In the absence of the same, the violent side of my persona started
instinctively searching for anything that could nearly resemble a weapon to
hurl at the Enlightened One. No wonder then that the office was so sparse and
empty!
Faiyaz
luckily came to the rescue and explained that tourism helped the local economy
and hence perhaps, this attempt. I had to accept the reasoning, given my
immediate mental state and decided finally to “follow the rules.”Luckily, that
was the end for all such interesting conversations for the day.
Leaving all elements of paranoia behind, we
started climbing uphill, the intent being to trek for 3 – 4 kms to reach the
derelict ruins of an old British fortress, which was used for imprisoning
Indians during the freedom movement. The fortress was apparently destroyed
after independence, but efforts were afoot to currently revive its restoration.
The forests
were quite dense. For a moment, I allowed my imagination to believe that I was
standing inside a primeval forest, all by myself and any moment stumbling
across a triceratops exploring for its lunch. My reverie was broken by a
tinkling sound when I heard rushing footsteps ahead, only to discover a goat
walking on the way, followed by its entire herd and then a goatherd and then
much to my dismay, even guffawing tourists -
so much for my primeval isolation.
After the
long trek, we headed towards the river bed of the Jayanti River, also within the reserve. Another spectacular
experience – the river bed was wide to accommodate the river width perhaps
twenty times over, but that was for the mad monsoons – in late autumn, the wild
child had matured and the river was flowing gently through shallow channels
allowing us to walk over the river bed in leisure.
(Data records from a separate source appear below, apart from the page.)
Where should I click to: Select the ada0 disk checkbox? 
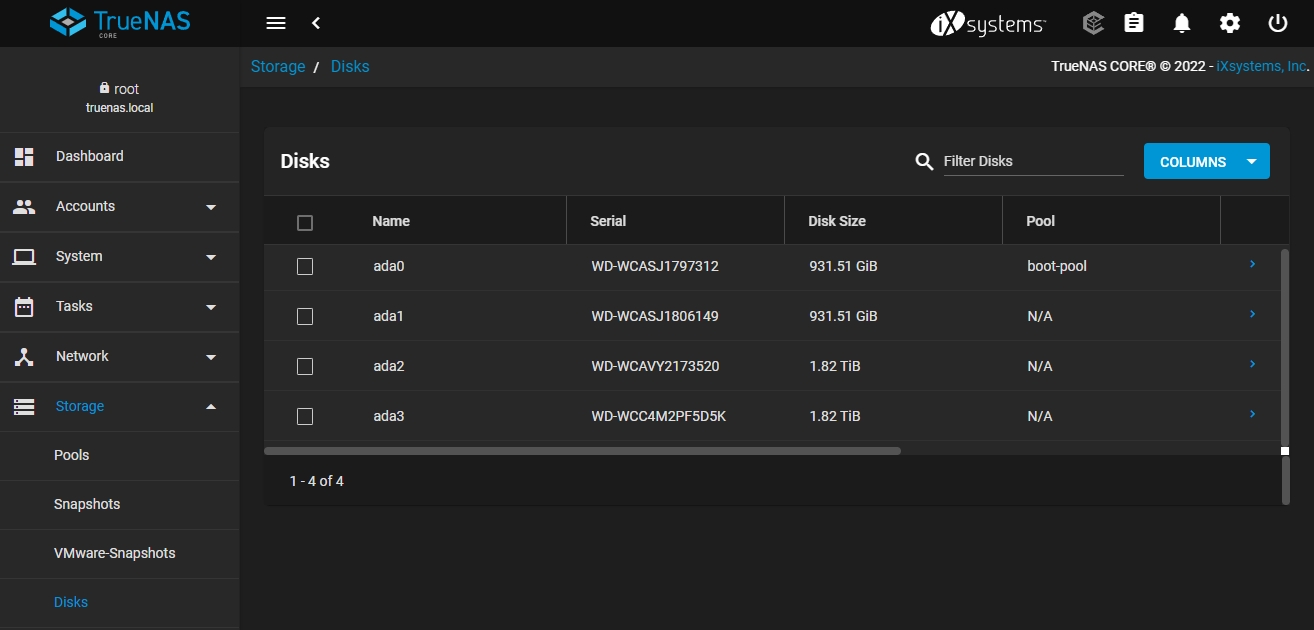pos(305,267)
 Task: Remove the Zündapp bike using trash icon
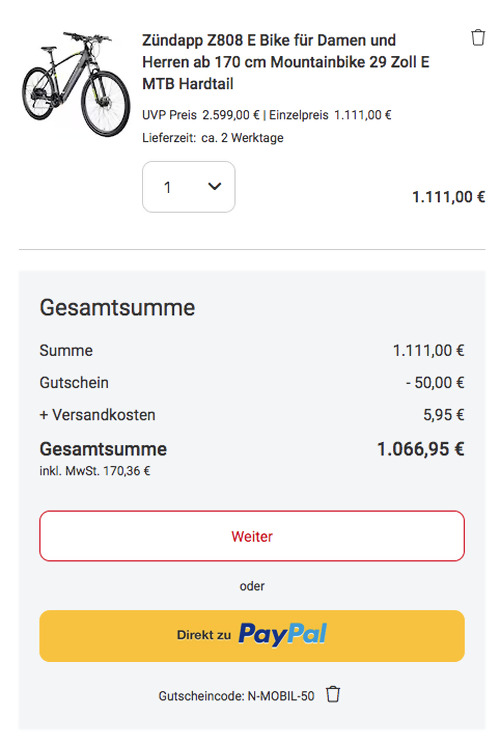tap(478, 37)
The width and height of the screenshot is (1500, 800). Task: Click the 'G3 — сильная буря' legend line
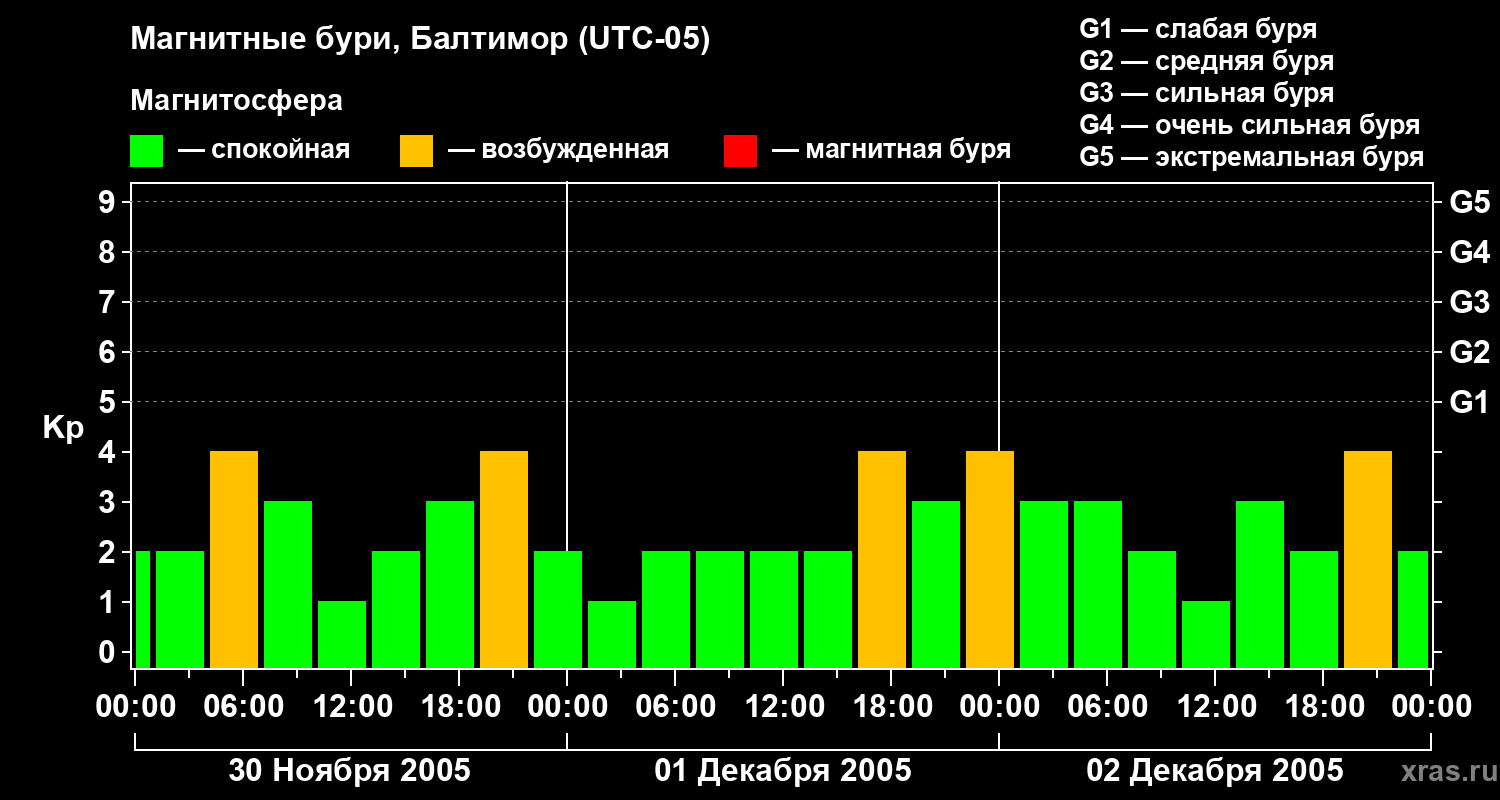click(1206, 93)
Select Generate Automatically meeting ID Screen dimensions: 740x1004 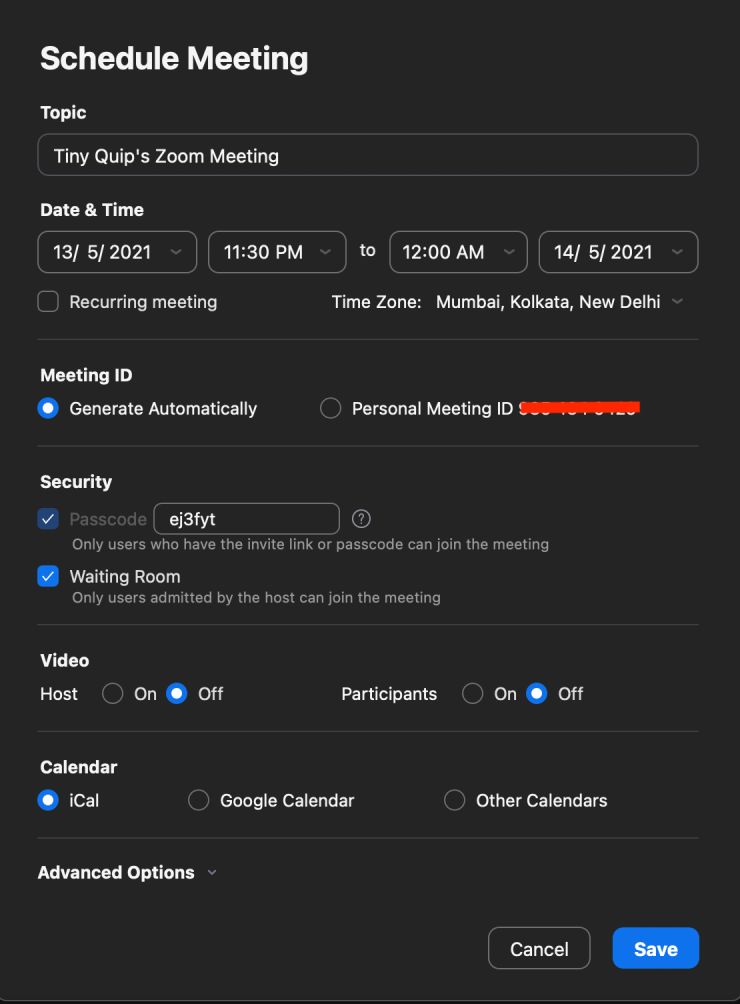[x=48, y=408]
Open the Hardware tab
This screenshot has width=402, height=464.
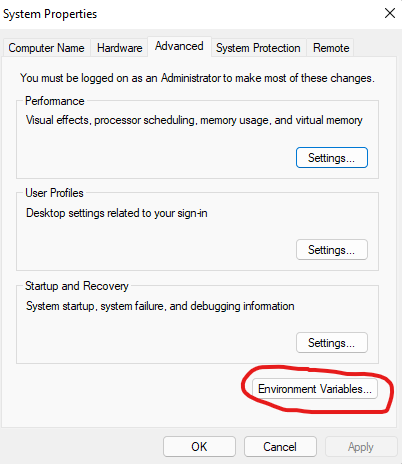tap(119, 48)
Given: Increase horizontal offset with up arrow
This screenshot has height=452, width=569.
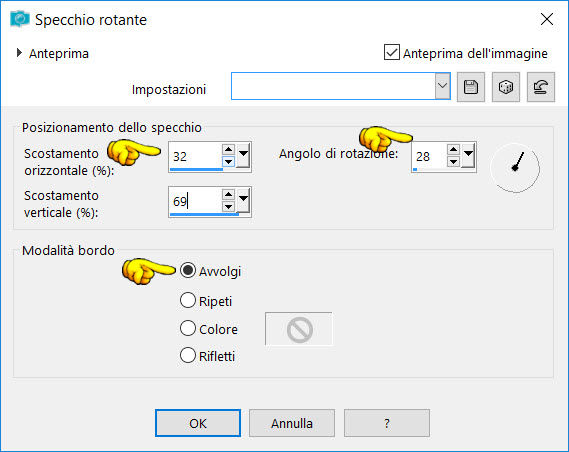Looking at the screenshot, I should point(228,149).
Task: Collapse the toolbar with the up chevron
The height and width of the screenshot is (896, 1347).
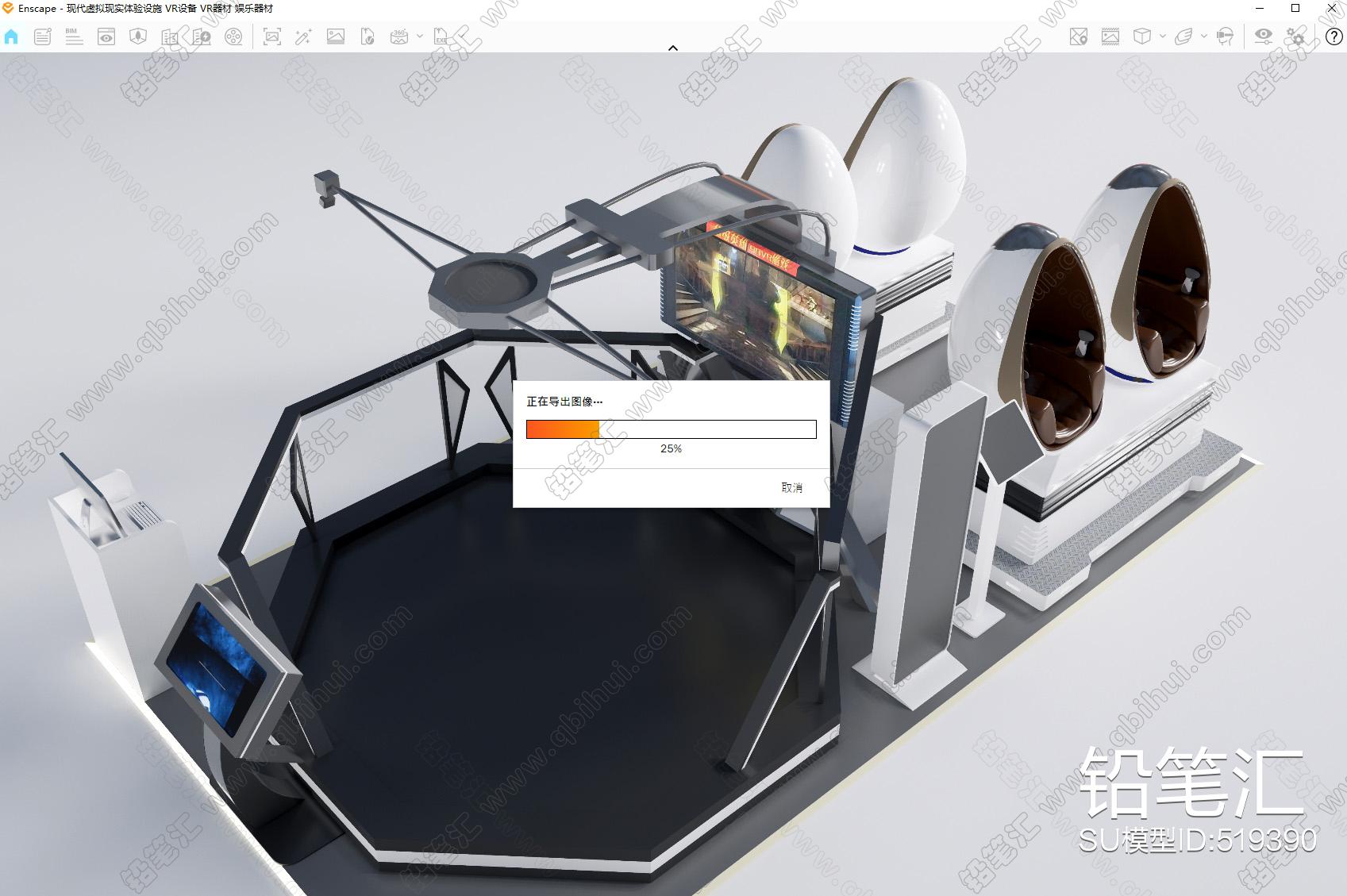Action: 673,48
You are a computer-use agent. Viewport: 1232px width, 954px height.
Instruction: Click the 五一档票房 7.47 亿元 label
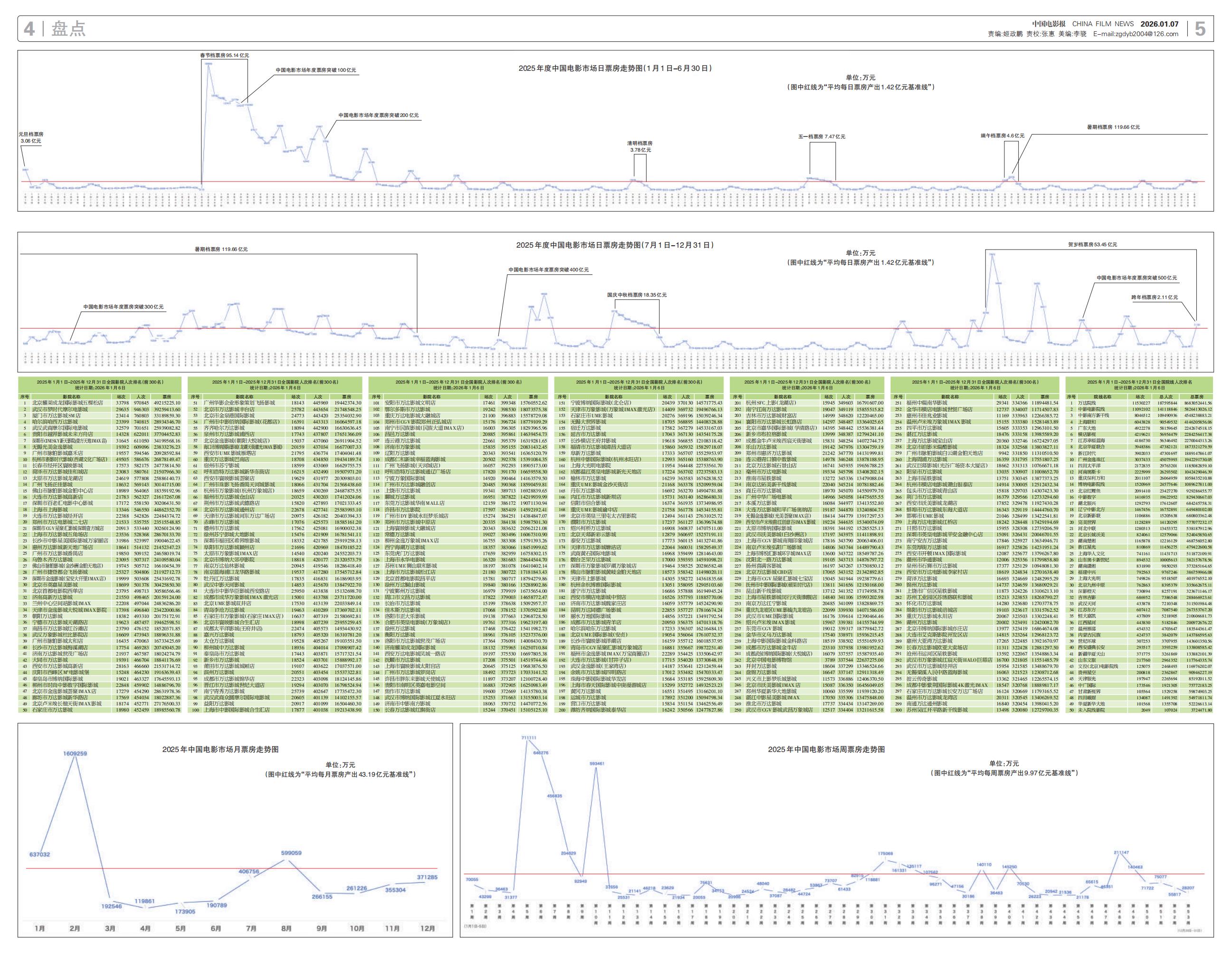click(x=821, y=136)
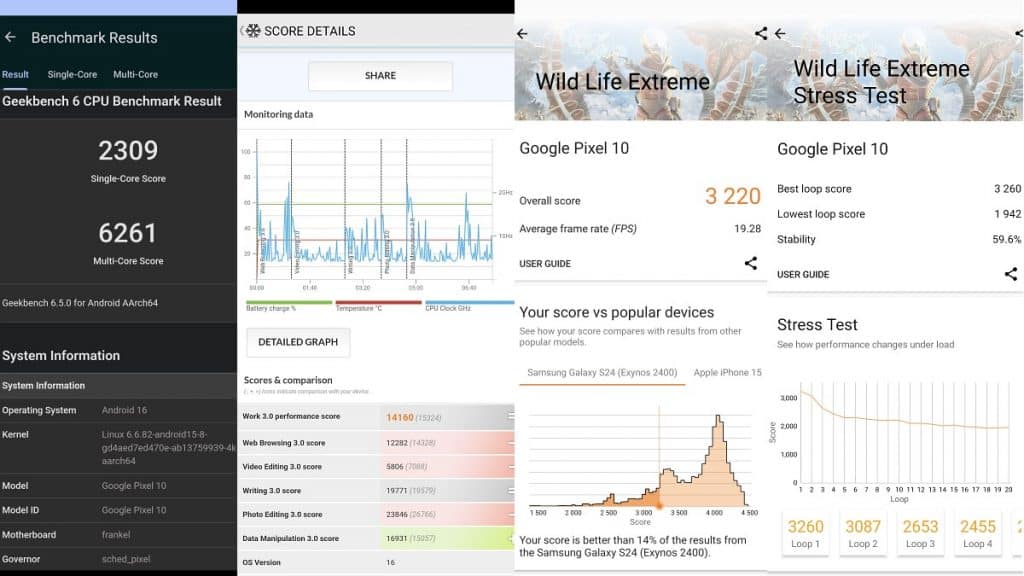Tap the snowflake PCMark logo in header
Image resolution: width=1024 pixels, height=576 pixels.
tap(254, 31)
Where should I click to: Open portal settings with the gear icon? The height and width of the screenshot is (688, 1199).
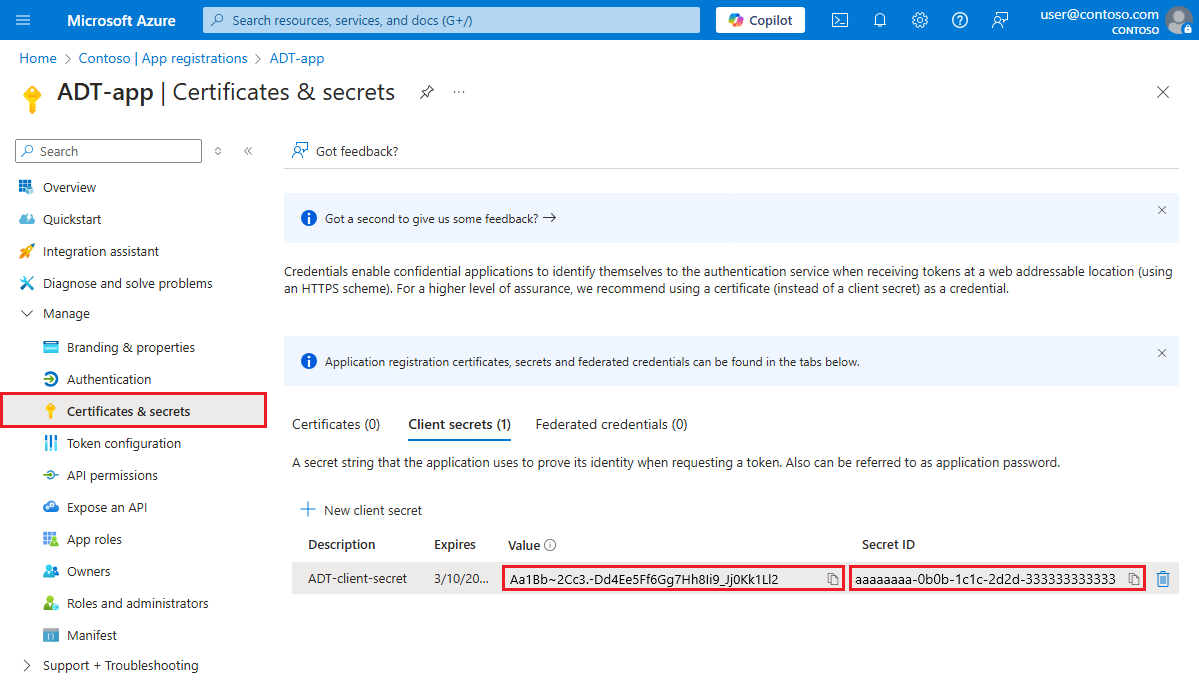coord(919,19)
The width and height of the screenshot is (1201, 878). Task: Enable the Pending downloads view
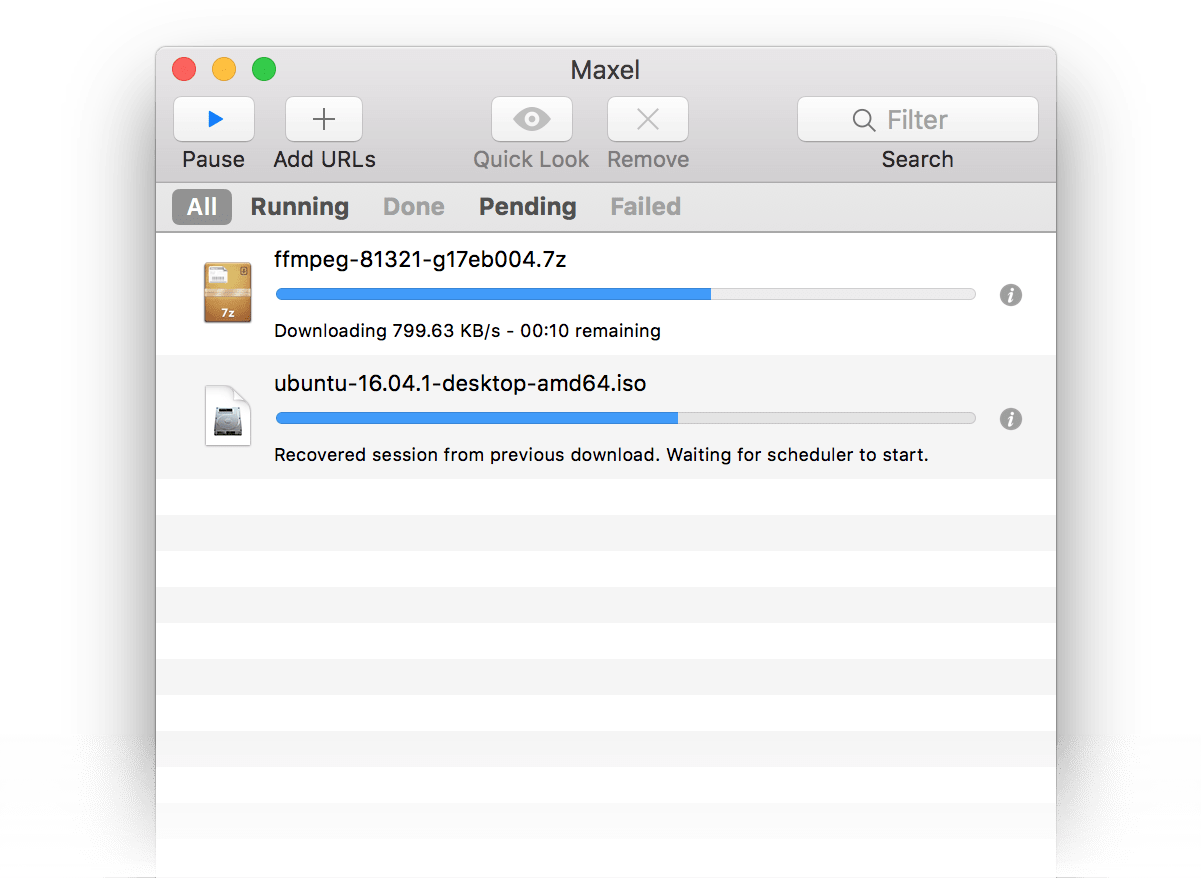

We then visited the Nature Interpretation
Centre (NIC) at Rajabhatkhowa – the
name never fails to fascinate me for when translated into English, it means
literally “the King’s consumption of rice.” Apparently, some Nepali King was
invited for lunch here by the local raja, leading to the nomenclature. I wanted
to keep moving to the royal palace at Coochbehar, but the day was nearing to an
end and Faiyaz reminded of pending work. That brought me down to terra firma – yes, I remembered there
was work and office and project s et al. But where’s the harm in sneaking a day
(alas, if also not night) in the forests?